HOW TO COMPLETE THIS TASK: Review the listing and copy each line that holds the word "will".

DATA UNDER STUDY:
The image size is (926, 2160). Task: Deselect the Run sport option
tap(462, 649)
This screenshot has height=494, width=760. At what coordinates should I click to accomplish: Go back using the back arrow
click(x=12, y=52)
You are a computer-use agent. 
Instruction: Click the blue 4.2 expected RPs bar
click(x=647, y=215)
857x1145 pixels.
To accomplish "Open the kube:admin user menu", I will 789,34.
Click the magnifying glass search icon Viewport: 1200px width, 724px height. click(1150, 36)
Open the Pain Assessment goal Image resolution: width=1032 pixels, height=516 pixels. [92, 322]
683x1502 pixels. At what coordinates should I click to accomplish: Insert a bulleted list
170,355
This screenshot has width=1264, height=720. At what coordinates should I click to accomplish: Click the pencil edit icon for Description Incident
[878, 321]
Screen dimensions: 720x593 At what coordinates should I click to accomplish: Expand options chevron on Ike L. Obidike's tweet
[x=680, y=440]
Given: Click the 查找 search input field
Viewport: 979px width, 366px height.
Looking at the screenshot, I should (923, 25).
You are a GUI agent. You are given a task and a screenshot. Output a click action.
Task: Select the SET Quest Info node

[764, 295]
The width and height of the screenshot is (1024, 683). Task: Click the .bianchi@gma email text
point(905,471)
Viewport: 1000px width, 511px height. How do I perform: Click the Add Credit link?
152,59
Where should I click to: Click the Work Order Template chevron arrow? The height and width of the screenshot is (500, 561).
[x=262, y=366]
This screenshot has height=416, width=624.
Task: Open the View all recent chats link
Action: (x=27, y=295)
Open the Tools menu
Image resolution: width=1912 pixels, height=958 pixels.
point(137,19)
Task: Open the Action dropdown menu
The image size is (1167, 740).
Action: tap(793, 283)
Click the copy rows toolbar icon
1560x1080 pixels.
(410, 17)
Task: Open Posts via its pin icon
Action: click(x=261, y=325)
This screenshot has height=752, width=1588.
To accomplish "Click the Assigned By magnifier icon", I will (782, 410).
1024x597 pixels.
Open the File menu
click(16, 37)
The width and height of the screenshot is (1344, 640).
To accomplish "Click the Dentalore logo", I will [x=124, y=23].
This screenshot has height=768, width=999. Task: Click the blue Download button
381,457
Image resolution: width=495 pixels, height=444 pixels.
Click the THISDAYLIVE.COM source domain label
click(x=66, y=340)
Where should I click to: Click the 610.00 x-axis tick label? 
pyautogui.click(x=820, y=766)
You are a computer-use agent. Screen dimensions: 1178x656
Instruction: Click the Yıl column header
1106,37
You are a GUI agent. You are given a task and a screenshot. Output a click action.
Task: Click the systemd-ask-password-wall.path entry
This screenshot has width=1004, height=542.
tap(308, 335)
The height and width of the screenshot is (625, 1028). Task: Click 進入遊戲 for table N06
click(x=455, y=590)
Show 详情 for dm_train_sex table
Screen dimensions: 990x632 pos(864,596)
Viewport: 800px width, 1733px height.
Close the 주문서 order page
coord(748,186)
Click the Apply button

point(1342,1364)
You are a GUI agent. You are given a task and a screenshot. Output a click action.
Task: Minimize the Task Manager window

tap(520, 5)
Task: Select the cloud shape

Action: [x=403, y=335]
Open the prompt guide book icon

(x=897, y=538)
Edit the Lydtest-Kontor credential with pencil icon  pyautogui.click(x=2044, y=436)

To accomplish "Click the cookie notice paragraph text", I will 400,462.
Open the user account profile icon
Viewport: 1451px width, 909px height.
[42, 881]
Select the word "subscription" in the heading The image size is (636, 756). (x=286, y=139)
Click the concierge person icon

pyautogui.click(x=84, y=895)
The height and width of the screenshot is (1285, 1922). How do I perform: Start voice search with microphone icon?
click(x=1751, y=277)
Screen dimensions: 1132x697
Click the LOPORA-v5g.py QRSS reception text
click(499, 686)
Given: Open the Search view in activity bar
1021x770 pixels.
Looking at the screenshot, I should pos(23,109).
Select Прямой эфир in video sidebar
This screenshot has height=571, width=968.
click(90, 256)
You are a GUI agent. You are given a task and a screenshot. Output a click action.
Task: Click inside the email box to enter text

REPLY:
To accomplish "Open the kube:admin user menu", I will 789,34.
To accomplish "Click the Assigned By magnifier icon", I will (782, 410).
To accomplish "Click the Dentalore logo", I will [x=124, y=23].
To accomplish "Click the cookie notice paragraph text", I will 400,462.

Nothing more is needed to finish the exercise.